= THE EXERCISE =
Reproduce all of the records below, changing every instance of "How do I perform" to "How can I do" and leaving everything else untouched.

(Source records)
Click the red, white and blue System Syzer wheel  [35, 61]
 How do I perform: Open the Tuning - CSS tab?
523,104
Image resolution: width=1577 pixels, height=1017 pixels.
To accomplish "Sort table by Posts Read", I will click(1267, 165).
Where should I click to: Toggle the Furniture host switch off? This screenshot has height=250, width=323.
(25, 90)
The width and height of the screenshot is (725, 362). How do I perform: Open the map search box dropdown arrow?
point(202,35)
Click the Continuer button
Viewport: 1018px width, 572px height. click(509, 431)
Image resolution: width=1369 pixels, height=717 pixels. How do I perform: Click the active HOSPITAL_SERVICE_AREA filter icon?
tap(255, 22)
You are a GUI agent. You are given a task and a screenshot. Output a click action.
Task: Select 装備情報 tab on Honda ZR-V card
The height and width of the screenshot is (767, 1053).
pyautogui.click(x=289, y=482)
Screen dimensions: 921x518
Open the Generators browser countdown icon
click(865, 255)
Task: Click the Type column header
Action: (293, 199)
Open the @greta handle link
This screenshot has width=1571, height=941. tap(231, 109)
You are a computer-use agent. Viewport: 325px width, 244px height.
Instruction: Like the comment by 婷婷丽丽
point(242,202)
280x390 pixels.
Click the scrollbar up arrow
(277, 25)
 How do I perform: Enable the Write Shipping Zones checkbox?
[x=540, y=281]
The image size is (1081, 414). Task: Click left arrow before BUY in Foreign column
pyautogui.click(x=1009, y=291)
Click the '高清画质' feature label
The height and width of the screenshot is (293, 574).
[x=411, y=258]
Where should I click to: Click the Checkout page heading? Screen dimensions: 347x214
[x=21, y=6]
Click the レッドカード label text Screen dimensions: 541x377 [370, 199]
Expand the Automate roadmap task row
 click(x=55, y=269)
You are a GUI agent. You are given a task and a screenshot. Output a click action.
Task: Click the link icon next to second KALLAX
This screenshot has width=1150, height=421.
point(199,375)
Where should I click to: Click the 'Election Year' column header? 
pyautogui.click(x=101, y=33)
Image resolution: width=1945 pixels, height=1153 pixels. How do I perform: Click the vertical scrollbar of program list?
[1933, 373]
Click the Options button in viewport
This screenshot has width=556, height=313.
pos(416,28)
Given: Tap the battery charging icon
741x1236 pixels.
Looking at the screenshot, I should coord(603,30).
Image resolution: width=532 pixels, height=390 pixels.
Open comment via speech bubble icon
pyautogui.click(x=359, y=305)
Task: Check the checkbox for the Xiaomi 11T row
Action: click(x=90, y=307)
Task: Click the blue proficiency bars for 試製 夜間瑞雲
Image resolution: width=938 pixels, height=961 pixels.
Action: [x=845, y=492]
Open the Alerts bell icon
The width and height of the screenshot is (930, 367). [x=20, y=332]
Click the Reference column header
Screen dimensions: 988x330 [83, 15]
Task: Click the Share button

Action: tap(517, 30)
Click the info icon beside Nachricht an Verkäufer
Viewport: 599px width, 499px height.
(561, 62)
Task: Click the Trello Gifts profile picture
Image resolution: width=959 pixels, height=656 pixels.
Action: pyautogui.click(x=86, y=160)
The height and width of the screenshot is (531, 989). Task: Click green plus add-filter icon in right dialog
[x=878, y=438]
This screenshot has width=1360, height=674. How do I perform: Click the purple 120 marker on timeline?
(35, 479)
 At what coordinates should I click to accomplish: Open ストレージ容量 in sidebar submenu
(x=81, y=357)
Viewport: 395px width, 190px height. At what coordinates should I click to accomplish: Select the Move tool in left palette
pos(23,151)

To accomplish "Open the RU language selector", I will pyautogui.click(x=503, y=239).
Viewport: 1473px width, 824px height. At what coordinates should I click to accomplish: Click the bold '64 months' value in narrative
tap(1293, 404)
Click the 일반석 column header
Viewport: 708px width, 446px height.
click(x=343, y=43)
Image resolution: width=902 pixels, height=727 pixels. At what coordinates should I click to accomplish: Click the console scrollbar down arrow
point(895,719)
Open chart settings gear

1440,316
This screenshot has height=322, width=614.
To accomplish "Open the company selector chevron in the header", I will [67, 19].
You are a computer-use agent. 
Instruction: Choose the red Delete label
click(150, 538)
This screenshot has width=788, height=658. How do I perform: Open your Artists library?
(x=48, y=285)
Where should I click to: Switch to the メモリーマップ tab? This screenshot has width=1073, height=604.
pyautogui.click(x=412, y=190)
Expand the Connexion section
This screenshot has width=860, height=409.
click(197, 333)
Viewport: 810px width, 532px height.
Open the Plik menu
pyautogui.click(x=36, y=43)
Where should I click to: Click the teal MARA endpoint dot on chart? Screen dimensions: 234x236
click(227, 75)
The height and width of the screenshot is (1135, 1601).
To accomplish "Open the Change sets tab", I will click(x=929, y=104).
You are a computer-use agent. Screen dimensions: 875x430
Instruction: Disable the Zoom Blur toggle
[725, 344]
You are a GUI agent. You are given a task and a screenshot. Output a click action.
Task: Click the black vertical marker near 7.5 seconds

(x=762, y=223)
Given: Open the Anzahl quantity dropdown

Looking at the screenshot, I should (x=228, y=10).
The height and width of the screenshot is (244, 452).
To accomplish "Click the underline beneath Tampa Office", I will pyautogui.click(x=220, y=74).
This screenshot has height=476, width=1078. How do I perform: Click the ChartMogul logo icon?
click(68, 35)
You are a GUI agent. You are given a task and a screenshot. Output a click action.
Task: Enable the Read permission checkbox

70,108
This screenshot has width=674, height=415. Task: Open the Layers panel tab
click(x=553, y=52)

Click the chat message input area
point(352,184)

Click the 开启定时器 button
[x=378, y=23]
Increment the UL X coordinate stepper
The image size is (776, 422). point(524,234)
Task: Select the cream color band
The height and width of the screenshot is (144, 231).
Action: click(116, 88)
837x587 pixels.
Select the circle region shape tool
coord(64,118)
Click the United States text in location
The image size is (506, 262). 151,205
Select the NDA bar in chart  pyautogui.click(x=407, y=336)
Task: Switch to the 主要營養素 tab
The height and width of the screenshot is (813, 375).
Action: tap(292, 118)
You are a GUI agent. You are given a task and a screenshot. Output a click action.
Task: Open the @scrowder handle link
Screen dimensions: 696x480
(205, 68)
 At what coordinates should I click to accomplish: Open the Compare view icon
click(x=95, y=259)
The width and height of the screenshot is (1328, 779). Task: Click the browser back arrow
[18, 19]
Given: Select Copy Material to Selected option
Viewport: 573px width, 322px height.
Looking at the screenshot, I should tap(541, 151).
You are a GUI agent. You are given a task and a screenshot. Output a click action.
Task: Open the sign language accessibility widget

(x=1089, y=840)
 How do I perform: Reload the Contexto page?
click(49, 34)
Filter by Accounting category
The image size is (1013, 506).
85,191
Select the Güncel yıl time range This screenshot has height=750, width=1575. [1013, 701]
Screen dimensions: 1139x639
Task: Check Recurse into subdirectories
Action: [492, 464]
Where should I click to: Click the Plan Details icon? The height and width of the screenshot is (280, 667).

= EXERCISE OUTPUT =
Click the red, white and blue System Syzer wheel  [35, 61]
 How can I do: Open the Tuning - CSS tab?
523,104
Image resolution: width=1577 pixels, height=1017 pixels.
To accomplish "Sort table by Posts Read", I will click(1267, 165).
Where should I click to: Toggle the Furniture host switch off? This screenshot has height=250, width=323.
(25, 90)
The width and height of the screenshot is (725, 362). How can I do: Open the map search box dropdown arrow?
point(202,35)
Click the Continuer button
Viewport: 1018px width, 572px height. click(509, 431)
Image resolution: width=1369 pixels, height=717 pixels. How can I do: Click the active HOSPITAL_SERVICE_AREA filter icon?
tap(255, 22)
You are a GUI agent. You are given a task and a screenshot. Output a click action.
Task: Select 装備情報 tab on Honda ZR-V card
The height and width of the screenshot is (767, 1053).
pyautogui.click(x=289, y=482)
Screen dimensions: 921x518
Open the Generators browser countdown icon
click(865, 255)
Task: Click the Type column header
Action: (293, 199)
Open the @greta handle link
This screenshot has width=1571, height=941. tap(231, 109)
You are a computer-use agent. Viewport: 325px width, 244px height.
Instruction: Like the comment by 婷婷丽丽
point(242,202)
280x390 pixels.
Click the scrollbar up arrow
(277, 25)
 How can I do: Enable the Write Shipping Zones checkbox?
[x=540, y=281]
The image size is (1081, 414). Task: Click left arrow before BUY in Foreign column
pyautogui.click(x=1009, y=291)
Click the '高清画质' feature label
The height and width of the screenshot is (293, 574).
[x=411, y=258]
Where should I click to: Click the Checkout page heading? Screen dimensions: 347x214
[x=21, y=6]
Click the レッドカード label text Screen dimensions: 541x377 [370, 199]
Expand the Automate roadmap task row
 click(x=55, y=269)
You are a GUI agent. You are given a task and a screenshot. Output a click action.
Task: Click the link icon next to second KALLAX
This screenshot has width=1150, height=421.
point(199,375)
Where should I click to: Click the 'Election Year' column header? 
pyautogui.click(x=101, y=33)
Image resolution: width=1945 pixels, height=1153 pixels. How can I do: Click the vertical scrollbar of program list?
[1933, 373]
Click the Options button in viewport
This screenshot has width=556, height=313.
pos(416,28)
Given: Tap the battery charging icon
741x1236 pixels.
Looking at the screenshot, I should coord(603,30).
Image resolution: width=532 pixels, height=390 pixels.
Open comment via speech bubble icon
pyautogui.click(x=359, y=305)
Task: Check the checkbox for the Xiaomi 11T row
Action: click(x=90, y=307)
Task: Click the blue proficiency bars for 試製 夜間瑞雲
Image resolution: width=938 pixels, height=961 pixels.
Action: [x=845, y=492]
Open the Alerts bell icon
The width and height of the screenshot is (930, 367). [x=20, y=332]
Click the Reference column header
Screen dimensions: 988x330 [83, 15]
Task: Click the Share button

Action: tap(517, 30)
Click the info icon beside Nachricht an Verkäufer
Viewport: 599px width, 499px height.
(561, 62)
Task: Click the Trello Gifts profile picture
Image resolution: width=959 pixels, height=656 pixels.
Action: pyautogui.click(x=86, y=160)
The height and width of the screenshot is (531, 989). Task: Click green plus add-filter icon in right dialog
[x=878, y=438]
This screenshot has width=1360, height=674. How can I do: Click the purple 120 marker on timeline?
(35, 479)
 At what coordinates should I click to accomplish: Open ストレージ容量 in sidebar submenu
(x=81, y=357)
Viewport: 395px width, 190px height. At what coordinates should I click to accomplish: Select the Move tool in left palette
pos(23,151)

To accomplish "Open the RU language selector", I will pyautogui.click(x=503, y=239).
Viewport: 1473px width, 824px height. At what coordinates should I click to accomplish: Click the bold '64 months' value in narrative
tap(1293, 404)
Click the 일반석 column header
Viewport: 708px width, 446px height.
click(x=343, y=43)
Image resolution: width=902 pixels, height=727 pixels. At what coordinates should I click to accomplish: Click the console scrollbar down arrow
point(895,719)
Open chart settings gear

1440,316
This screenshot has height=322, width=614.
To accomplish "Open the company selector chevron in the header", I will [67, 19].
You are a computer-use agent. 
Instruction: Choose the red Delete label
click(150, 538)
This screenshot has width=788, height=658. How can I do: Open your Artists library?
(x=48, y=285)
Where should I click to: Switch to the メモリーマップ tab? This screenshot has width=1073, height=604.
pyautogui.click(x=412, y=190)
Expand the Connexion section
This screenshot has width=860, height=409.
click(197, 333)
Viewport: 810px width, 532px height.
Open the Plik menu
pyautogui.click(x=36, y=43)
Where should I click to: Click the teal MARA endpoint dot on chart? Screen dimensions: 234x236
click(227, 75)
The height and width of the screenshot is (1135, 1601).
To accomplish "Open the Change sets tab", I will click(x=929, y=104).
You are a computer-use agent. Screen dimensions: 875x430
Instruction: Disable the Zoom Blur toggle
[725, 344]
You are a GUI agent. You are given a task and a screenshot. Output a click action.
Task: Click the black vertical marker near 7.5 seconds

(x=762, y=223)
Given: Open the Anzahl quantity dropdown

Looking at the screenshot, I should (x=228, y=10).
The height and width of the screenshot is (244, 452).
To accomplish "Click the underline beneath Tampa Office", I will pyautogui.click(x=220, y=74).
This screenshot has height=476, width=1078. How can I do: Click the ChartMogul logo icon?
click(68, 35)
You are a GUI agent. You are given a task and a screenshot. Output a click action.
Task: Enable the Read permission checkbox

70,108
This screenshot has width=674, height=415. Task: Open the Layers panel tab
click(x=553, y=52)

Click the chat message input area
point(352,184)

Click the 开启定时器 button
[x=378, y=23]
Increment the UL X coordinate stepper
The image size is (776, 422). point(524,234)
Task: Select the cream color band
The height and width of the screenshot is (144, 231).
Action: click(116, 88)
837x587 pixels.
Select the circle region shape tool
coord(64,118)
Click the United States text in location
The image size is (506, 262). 151,205
Select the NDA bar in chart  pyautogui.click(x=407, y=336)
Task: Switch to the 主要營養素 tab
The height and width of the screenshot is (813, 375).
Action: tap(292, 118)
You are a GUI agent. You are given a task and a screenshot. Output a click action.
Task: Open the @scrowder handle link
Screen dimensions: 696x480
(205, 68)
 At what coordinates should I click to accomplish: Open the Compare view icon
click(x=95, y=259)
The width and height of the screenshot is (1328, 779). Task: Click the browser back arrow
[18, 19]
Given: Select Copy Material to Selected option
Viewport: 573px width, 322px height.
Looking at the screenshot, I should tap(541, 151).
You are a GUI agent. You are given a task and a screenshot. Output a click action.
Task: Open the sign language accessibility widget

(x=1089, y=840)
 How can I do: Reload the Contexto page?
click(49, 34)
Filter by Accounting category
The image size is (1013, 506).
85,191
Select the Güncel yıl time range This screenshot has height=750, width=1575. [1013, 701]
Screen dimensions: 1139x639
Task: Check Recurse into subdirectories
Action: [492, 464]
Where should I click to: Click the Plan Details icon? The height and width of the screenshot is (280, 667).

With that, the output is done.